Het raffineren van een liter brandstof kost 2,4kWh, bij 400 Gram CO2 per kWh wordt er dus 960 Gram CO2 uitgestoten om een liter brandstof te raffineren.

Alvorens een ICE een kilometer gereden heeft is er al 960 Gram CO2 uitgestoten! Terwijl op die kWh een Model S al 5km had kunnen rijden en daarbij 80 Gram CO2 had “uitgestoten”.

KM per liter van een ICE

Het wisselt uiteraard per auto, maar een veilige aanname is dat een ICE zo’n 17 kilometer kan rijden op een liter brandstof.<.p>

Als we een Prius als voorbeeld pakken, al is dat geen eerlijke vergelijking met een Model S, komen we anno 2014 uit op een CO2 uitstoot van 135 Gram CO2 per km.

Daarbij moeten we echter nog de 960 Gram CO2 optellen die is uitgestoten bij het raffineren van de olie tot brandstof.
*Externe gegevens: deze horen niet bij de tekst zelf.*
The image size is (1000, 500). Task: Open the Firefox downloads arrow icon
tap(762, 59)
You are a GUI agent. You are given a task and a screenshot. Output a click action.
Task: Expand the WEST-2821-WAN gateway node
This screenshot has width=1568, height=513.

Dit was 960 Gram voor 1 liter en daar kan 17 kilometer op worden gereden. Dat is nog eens 56 Gram CO2 extra per kilometer.

In totaal stoot een Prius dus 135 + 56 = 191 Gram CO2 uit per kilometer.

Uitstoot van een Model S

Indien een Model S wordt geladen met electriciteit opgewekt door een kolencentrale ‘stoot’ deze 80 Gram CO2 uit.

Een Prius, een van de schoonste auto’s, stoot well-to-wheel 191 Gram CO2 per kilometer uit.


Het electriciteitsnet kent uiteraard verliezen, zo ook het laden van een Model S. Het transporten van brandstof kent deze echter ook, daarbij ook mee te nemen wat het energie kost om brandstof in de auto te pompen vanuit de tanks bij het tankstation.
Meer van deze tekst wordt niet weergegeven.